1. Indien bij de bij algemene maatregel van bestuur aangewezen personen een vermoeden bestaat dat de houder van een rijbewijs niet langer beschikt over de rijvaardigheid dan wel over de lichamelijke of geestelijke geschiktheid, vereist voor het besturen van een of meer categorieën van motorrijtuigen waarvoor dat rijbewijs is afgegeven, doen zij daarvan zo spoedig mogelijk schriftelijk mededeling aan het CBR onder vermelding van de feiten en omstandigheden die aan het vermoeden ten grondslag liggen. Bij ministeriële regeling worden de feiten en omstandigheden aangewezen die aan het vermoeden ten grondslag dienen te liggen en worden ter zake van de uitoefening van deze bevoegdheid nadere regels vastgesteld.

[…].

Artikel 131

1. Indien een schriftelijke mededeling als bedoeld in artikel 130, eerste lid, is gedaan, besluit het CBR in de bij ministeriële regeling aangewezen gevallen respectievelijk tot:

[…]

c. een onderzoek naar de rijvaardigheid of geschiktheid.

Het besluit wordt zo spoedig mogelijk, maar uiterlijk binnen vier weken na ontvangst van de mededeling, genomen.

[…].

Artikel 132

1. Behoudens de bij algemene maatregel van bestuur vastgestelde uitzonderingen is diegene verplicht zijn medewerking te verlenen aan de opgelegde maatregel, die zich:

[…]

c. ingevolge artikel 131, eerste lid, aanhef en onderdeel c, dient te onderwerpen aan een onderzoek naar de rijvaardigheid of geschiktheid.

[…].

Artikel 133

1. In de in artikel 131, eerste lid, aanhef en onderdeel c, bedoelde gevallen legt het CBR bij het in dat artikel bedoelde besluit betrokkene de verplichting op zich te onderwerpen aan een onderzoek naar zijn rijvaardigheid of geschiktheid.

[…].

Artikel 134

[…]

2. Het CBR besluit tot ongeldigverklaring van het rijbewijs indien de uitslag van het onderzoek daartoe aanleiding geeft. Bij ministeriële regeling worden de gevallen aangewezen waarin daarvan sprake is.

[…].

Regeling maatregelen rijvaardigheid en geschiktheid 2011

Artikel 27

Het CBR besluit tot ongeldigverklaring van het rijbewijs, bedoeld in artikel 134, derde lid, van de wet, indien de uitslag van het onderzoek, respectievelijk de onderzoeken, inhoudt dat betrokkene:

[…]

b. niet voldoet aan de bij ministeriële regeling vastgestelde eisen met betrekking tot de lichamelijk en geestelijke geschiktheid voor het besturen van een of meer categorieën motorrijtuigen.

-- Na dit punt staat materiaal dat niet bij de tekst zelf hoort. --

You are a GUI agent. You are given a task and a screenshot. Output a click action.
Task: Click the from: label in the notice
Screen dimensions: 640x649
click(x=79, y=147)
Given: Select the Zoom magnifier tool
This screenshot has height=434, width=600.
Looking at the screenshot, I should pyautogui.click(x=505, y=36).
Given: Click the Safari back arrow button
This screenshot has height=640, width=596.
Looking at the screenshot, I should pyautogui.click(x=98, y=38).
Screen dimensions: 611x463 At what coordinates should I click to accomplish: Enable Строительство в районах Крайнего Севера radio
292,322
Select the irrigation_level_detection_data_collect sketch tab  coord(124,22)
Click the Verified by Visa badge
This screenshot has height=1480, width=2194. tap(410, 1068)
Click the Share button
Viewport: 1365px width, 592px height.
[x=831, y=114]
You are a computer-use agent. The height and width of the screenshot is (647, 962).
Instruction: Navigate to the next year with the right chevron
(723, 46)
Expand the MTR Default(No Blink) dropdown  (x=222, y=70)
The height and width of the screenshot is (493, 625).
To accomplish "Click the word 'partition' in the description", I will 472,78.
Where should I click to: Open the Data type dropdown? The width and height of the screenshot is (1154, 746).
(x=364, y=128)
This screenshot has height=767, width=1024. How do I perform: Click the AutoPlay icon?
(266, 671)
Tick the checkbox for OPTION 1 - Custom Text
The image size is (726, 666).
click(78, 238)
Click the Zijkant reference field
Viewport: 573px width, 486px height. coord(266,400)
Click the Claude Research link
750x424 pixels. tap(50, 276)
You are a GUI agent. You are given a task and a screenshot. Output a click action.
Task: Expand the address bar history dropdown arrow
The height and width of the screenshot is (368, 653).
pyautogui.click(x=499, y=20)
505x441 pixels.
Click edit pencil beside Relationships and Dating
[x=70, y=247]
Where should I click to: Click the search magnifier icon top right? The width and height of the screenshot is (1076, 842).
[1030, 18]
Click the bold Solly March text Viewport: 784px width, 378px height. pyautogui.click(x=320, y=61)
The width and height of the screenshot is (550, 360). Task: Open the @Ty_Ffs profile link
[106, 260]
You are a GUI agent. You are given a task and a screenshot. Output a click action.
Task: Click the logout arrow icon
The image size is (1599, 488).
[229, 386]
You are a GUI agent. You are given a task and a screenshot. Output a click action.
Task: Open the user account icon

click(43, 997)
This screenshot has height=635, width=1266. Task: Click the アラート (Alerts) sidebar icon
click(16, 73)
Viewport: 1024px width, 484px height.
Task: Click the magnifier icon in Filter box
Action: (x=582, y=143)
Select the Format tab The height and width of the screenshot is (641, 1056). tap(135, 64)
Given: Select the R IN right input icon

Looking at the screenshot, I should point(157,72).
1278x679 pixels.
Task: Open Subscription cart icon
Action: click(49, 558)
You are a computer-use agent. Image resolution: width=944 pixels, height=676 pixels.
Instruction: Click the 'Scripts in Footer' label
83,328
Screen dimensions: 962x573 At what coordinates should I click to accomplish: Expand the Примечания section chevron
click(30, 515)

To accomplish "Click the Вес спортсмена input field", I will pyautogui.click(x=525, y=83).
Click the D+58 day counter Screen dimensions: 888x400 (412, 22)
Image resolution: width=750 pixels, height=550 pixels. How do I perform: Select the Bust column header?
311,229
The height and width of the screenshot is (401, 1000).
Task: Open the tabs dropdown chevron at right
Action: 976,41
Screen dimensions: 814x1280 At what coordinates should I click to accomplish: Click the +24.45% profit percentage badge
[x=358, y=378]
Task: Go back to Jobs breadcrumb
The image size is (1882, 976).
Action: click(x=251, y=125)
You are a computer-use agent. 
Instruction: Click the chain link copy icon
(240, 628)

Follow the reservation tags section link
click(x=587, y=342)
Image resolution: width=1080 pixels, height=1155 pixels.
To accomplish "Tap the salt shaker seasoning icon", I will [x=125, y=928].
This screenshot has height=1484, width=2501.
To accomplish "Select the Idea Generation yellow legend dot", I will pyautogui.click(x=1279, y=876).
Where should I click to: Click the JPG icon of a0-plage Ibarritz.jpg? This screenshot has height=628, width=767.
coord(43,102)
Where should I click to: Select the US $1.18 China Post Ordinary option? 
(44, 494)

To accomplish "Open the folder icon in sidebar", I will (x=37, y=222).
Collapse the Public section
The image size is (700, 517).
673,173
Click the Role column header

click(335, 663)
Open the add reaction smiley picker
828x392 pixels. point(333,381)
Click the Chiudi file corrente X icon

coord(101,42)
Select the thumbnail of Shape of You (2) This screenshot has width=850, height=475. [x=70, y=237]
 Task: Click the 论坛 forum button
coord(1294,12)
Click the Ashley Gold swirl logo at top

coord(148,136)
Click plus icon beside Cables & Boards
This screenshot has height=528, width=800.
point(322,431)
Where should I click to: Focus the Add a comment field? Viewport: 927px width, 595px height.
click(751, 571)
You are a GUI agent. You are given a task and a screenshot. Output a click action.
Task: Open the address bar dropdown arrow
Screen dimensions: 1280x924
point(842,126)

Regeling eisen geschiktheid 2000

Artikel 2

De eisen met betrekking tot de lichamelijke en geestelijke geschiktheid tot het besturen van motorrijtuigen worden vastgesteld overeenkomstig de bij deze regeling behorende bijlage.

Bijlage behorende bij de Regeling eisen geschiktheid 2000

8.8 Misbruik van psychoactieve middelen (zoals alcohol en drugs)

Voor de beoordeling of sprake is van misbruik van psychoactieve middelen is een specialistisch rapport vereist.

Personen die misbruik maken van dergelijke middelen zijn zonder meer ongeschikt.

Indien zij aannemelijk of aantoonbaar zijn gestopt met dit misbruik, dient een recidiefvrije periode van een jaar te zijn gepasseerd voordat zij door middel van een herkeuring - op basis van een specialistisch rapport geschikt - kunnen worden geacht.

Een strenge opstelling van de keurend arts is aangewezen, gezien de gevaren die het gebruik van deze middelen oplevert voor de verkeersveiligheid.